:: BRANO DA LEGGERE

La consonanza sentimentale con il personaggio del film è d'altronde trasferita nello stile e nel ritmo interno delle sequenze. Per esemplificare, si potrebbe portare il modello di una composizione musicale costruita inizialmente su accordi indecisi, e districantesi poi secondo strutture e un crescendo che amplifica lo sviluppo ad andante. La parabola in calare, con il graduale allentarsi della tensione e un allargamento dei sintagmi narrativi, conchiude l'unità del testo. Altrimenti detto, è il problema della qualità tradizionale del discorso filmico di Malle, di quel suo relativo anacronismo che qui vuol soprattutto puntare a un doloroso estraniamento dalla dialettica contemporanea. (...)

::::
:: SEZIONE DATI

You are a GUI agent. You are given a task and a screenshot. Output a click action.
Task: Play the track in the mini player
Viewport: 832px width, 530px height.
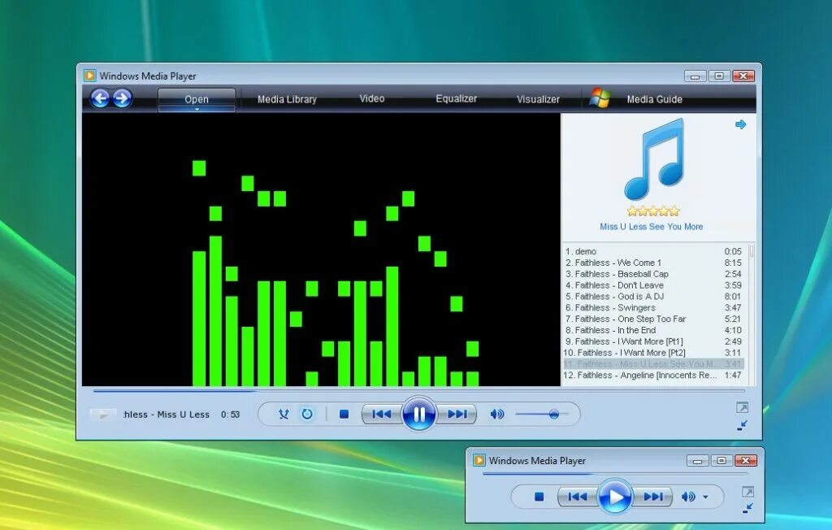(x=615, y=496)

::::

* COSE DA FARE
1/ Nel brano sul cinema di Malle, che cosa conchiude l'unità del testo?
2/ Estrai dal brano sul cinema di Malle il tratto che va da "La consonanza sentimentale" fino a "dialettica contemporanea. (...)" compreso.

* SOLUZIONI PER ESERCIZIO
1/ La parabola in calare, con il graduale allentarsi della tensione e un allargamento dei sintagmi narrativi.

2/
La consonanza sentimentale con il personaggio del film è d'altronde trasferita nello stile e nel ritmo interno delle sequenze. Per esemplificare, si potrebbe portare il modello di una composizione musicale costruita inizialmente su accordi indecisi, e districantesi poi secondo strutture e un crescendo che amplifica lo sviluppo ad andante. La parabola in calare, con il graduale allentarsi della tensione e un allargamento dei sintagmi narrativi, conchiude l'unità del testo. Altrimenti detto, è il problema della qualità tradizionale del discorso filmico di Malle, di quel suo relativo anacronismo che qui vuol soprattutto puntare a un doloroso estraniamento dalla dialettica contemporanea. (...)